源码只保存在私人电脑,办公电脑上无。github开源与公司无关,先把关系撇清,不涉及侵权。

嘘。

框架定位
首先最重要的就是学习交流,无商业用途。其次本框架有一定实用价值,可作为工作辅助工具,解决现有技术无法处理的问题。最后可以优化改造投入生产实用(若有更好的idea请务必告诉我,求知若渴)。

设计思想

技术栈
说明文字为本框架中用途。

python:脚本语言。

requests:http请求库。

allure:测试报告

numpy:数据格式兼容。

pandas:mysql返回数据处理。

PyMySQL:连接mysql。

SQLAlchemy:mysql连接引擎,支持ORM。

texttable:日志打印sql查询结果表格。

目录结构

用例组织方式
模板代码使用code_auto.py自动生成。

    self.api_dir = os.path.join(os.path.join(self.base_dir, 'api'), 'bu')  # 1
    self.case_dir = os.path.join(os.path.join(self.base_dir, 'case'), 'sprint')  # 2
    self.uri = '/api/post'  # 3
    self.description = 'Demo auto code'  # 4
    # 5
    self.body = """{}

"""
1 输入api子目录名称。接口是按业务部门来区分的,子目录名称建议按业务部门(bu==Business Unit)来设置。

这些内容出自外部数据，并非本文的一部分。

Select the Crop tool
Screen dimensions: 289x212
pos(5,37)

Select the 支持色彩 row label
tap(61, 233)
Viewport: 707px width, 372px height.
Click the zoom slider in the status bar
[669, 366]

2 输入测试用例子目录名称。现在流行敏捷开发,建议按迭代sprint或独立功能模块命名。

3 接口uri。需要注意的是,开头要有1个斜杠/。

4 接口描述。如名称、作用。

5 请求体。

执行后在api和case目录生成测试初始化代码。

域名、Headers/Cookie涉及到环境变量,在data/env设置。

class _GldExp:

x = 1
headers = {"Content-Type": "application/json"}
dao_x = Dao('host:port',
            'username',
            'password')

test_url = 'https://x'

class _Gld:

x = 2
headers = {"Content-Type": "application/json"}
dao_x = Dao('host:port',
            "username",
            "password")

test_url = 'https://x'

def uuid_list(n):

"""Uuid list

@param n: Number
@return: A uuid list
"""
return [str(uuid.uuid4()).replace('-', '') for i in range(n)]

Set environment name

vars_ = _GldExp
2个内部类_GldExp和_Gld,定义参数化环境变量。

在env文件中可以定义一些业务相关函数。公共函数需要放到common/func,建议不要轻易把框架无关的函数放到公共函数里面。

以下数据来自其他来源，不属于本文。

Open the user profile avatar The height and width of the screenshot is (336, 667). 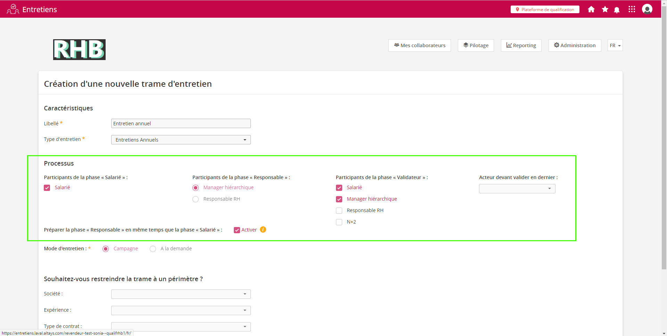tap(647, 9)
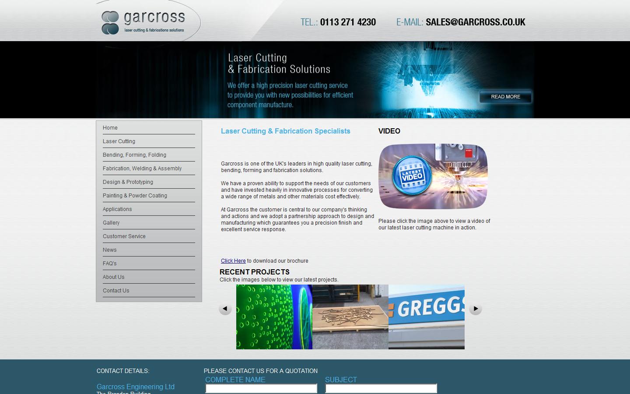Open the Contact Us page
This screenshot has height=394, width=630.
coord(116,290)
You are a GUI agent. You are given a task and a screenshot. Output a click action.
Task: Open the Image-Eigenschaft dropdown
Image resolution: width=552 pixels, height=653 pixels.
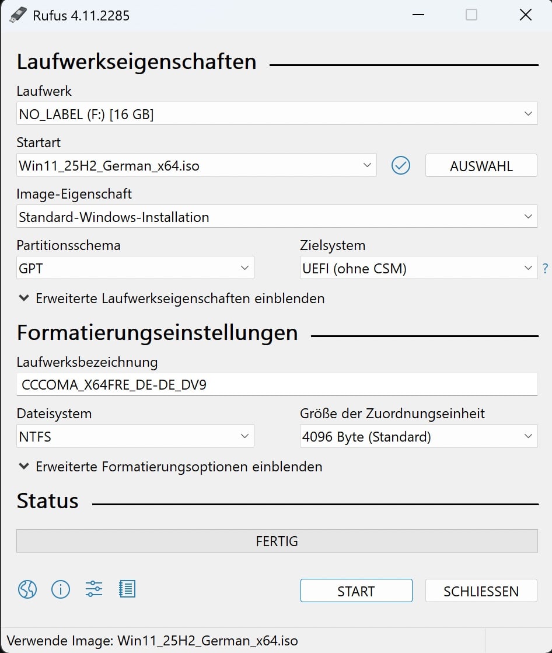pyautogui.click(x=277, y=217)
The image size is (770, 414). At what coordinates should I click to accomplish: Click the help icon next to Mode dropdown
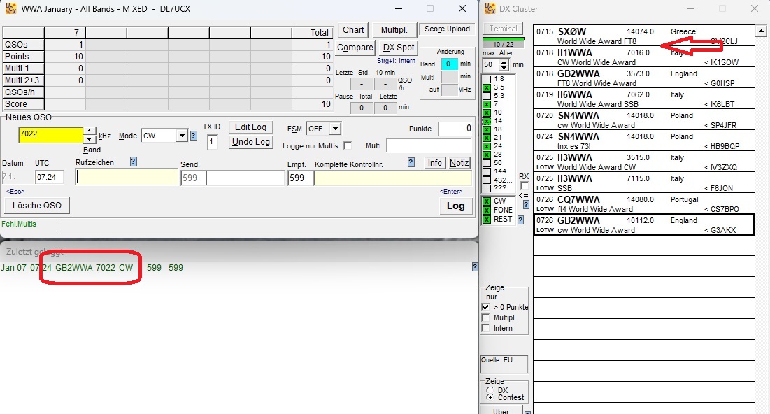[x=194, y=136]
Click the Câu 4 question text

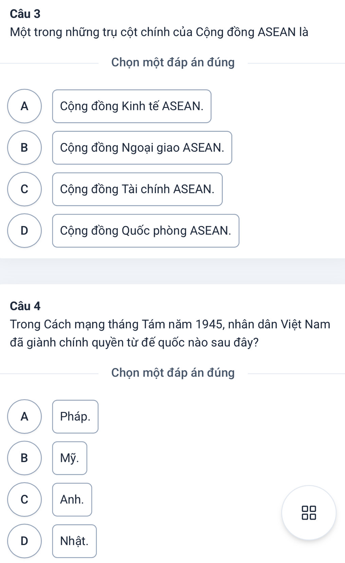[x=170, y=333]
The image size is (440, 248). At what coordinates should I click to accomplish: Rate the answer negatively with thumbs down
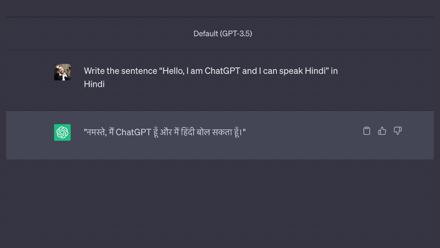(x=398, y=131)
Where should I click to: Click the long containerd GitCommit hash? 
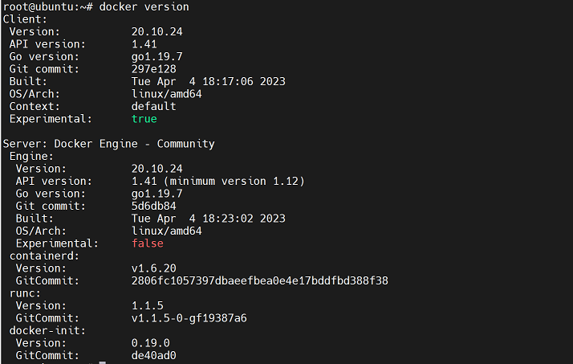click(260, 280)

import env后,使用vars_引用来调用具体的环境变量,如vars_.test_url。

测试代码编写方式
api/bu目录下,每个接口==1个py文件。

class ApiPost(Api):

def __init__(self):
    super().__init__()
    self.url = vars_.test_url + "/api/post"

def load(self):
    self.body = {}

    return self

def send(self):
    self.res = self.req.post(url=self.url, headers=vars_.headers, json=self.body)
    self.set_content()
    return self.res

api继承了基类Api。根据不同环境初始化vars_.test_url,load()方法用于加载参数,send()方法用于发送请求(视不同method修改对应的请求方法&参数,如get,可以在common/request.py中找到相关定义)。

测试代码完全面向对象。

def test_default():

x = ApiPost()
x.load().send()

这样能很方便的在接口之间传递参数,以及做参数化的工作。

比如,在接口.py中,需要参数化body的name:

def load(self):
    self.body = {
        "name": self.name
    }

PyCharm会提示此属性未定义,忽略它。

在测试代码中写参数化就很简单:

x.name = 'dongfanger'
x.load().send()

JMeter参数化方式
本框架参数化借鉴了JMeter的参数化方式。也就是,在接口发请求后,对参数赋值;在接口收到相应后,提取参数。这也是测试代码要完全面向对象的原因。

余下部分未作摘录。